Scan the material below for lines with the word "computer" and reply with how many there are, nothing else.

Start of PROVIDED ENTRIES

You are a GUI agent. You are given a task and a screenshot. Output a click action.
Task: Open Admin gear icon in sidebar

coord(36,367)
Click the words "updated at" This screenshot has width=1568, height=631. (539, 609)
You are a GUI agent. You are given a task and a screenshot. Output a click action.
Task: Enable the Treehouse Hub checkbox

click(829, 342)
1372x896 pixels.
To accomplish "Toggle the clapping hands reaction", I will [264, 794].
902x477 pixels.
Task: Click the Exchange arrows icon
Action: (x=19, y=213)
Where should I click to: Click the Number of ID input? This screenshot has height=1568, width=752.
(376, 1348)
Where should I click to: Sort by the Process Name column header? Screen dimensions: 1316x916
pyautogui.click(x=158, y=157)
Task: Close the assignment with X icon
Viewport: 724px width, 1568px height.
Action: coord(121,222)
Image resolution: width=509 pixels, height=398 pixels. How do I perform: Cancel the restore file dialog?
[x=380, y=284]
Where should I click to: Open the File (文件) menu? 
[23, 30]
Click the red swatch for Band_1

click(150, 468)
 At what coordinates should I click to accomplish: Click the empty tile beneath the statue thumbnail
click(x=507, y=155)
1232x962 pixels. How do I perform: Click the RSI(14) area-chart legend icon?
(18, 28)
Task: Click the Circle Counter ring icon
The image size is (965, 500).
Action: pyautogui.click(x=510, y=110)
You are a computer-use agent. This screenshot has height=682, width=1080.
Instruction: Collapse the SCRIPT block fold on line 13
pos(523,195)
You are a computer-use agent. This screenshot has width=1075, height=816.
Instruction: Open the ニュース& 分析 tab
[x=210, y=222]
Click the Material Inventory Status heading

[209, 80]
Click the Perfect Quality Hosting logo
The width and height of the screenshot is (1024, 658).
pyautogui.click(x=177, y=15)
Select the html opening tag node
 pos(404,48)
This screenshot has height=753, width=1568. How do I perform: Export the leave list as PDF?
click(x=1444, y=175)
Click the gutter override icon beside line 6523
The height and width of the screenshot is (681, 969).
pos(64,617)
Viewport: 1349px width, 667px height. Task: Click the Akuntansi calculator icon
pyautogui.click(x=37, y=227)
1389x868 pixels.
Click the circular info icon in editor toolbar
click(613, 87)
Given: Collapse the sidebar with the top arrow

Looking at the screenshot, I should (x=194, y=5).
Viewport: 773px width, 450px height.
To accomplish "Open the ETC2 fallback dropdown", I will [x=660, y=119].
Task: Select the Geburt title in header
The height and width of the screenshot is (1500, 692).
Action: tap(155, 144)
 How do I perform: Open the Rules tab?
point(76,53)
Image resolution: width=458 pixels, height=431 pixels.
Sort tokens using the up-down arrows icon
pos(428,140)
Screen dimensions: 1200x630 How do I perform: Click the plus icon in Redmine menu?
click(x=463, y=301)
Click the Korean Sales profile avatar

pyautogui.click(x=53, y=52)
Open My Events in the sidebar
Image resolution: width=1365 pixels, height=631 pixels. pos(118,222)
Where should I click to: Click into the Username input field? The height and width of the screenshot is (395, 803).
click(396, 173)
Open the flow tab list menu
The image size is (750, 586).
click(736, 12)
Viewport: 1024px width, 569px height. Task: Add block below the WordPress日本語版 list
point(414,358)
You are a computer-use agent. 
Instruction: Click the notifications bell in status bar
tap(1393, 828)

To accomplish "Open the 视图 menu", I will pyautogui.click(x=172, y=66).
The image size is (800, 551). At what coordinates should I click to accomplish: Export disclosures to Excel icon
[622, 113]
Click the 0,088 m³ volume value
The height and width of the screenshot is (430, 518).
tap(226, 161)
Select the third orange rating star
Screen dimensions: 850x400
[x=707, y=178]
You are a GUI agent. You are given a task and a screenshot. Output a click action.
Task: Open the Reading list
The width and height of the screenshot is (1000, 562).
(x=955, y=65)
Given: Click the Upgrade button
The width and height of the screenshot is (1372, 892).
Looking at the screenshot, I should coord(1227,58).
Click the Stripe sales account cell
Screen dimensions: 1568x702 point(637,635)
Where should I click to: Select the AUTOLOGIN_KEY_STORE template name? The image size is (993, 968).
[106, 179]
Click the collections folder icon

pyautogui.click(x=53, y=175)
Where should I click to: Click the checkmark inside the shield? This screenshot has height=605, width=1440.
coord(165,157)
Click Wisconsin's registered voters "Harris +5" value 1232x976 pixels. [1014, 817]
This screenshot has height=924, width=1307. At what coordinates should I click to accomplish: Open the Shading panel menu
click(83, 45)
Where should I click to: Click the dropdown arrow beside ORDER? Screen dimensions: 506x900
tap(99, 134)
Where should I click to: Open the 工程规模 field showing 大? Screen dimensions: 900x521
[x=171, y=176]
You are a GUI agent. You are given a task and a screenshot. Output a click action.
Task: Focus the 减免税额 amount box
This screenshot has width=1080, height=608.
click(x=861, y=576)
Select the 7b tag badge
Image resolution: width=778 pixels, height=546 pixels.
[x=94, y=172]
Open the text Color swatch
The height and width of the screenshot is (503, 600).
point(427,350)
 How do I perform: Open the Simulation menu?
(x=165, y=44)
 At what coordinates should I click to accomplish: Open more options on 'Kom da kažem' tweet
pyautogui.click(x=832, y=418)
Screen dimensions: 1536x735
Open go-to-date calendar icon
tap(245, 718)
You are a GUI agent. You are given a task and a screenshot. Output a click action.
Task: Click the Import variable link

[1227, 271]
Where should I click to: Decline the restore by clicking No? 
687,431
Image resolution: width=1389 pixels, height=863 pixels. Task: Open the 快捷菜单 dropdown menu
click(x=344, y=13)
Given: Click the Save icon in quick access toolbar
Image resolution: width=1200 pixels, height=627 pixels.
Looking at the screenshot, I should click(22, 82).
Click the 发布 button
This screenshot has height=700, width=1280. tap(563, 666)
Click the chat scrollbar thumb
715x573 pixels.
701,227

End of PROVIDED ENTRIES

# [ANSWER SECTION]
3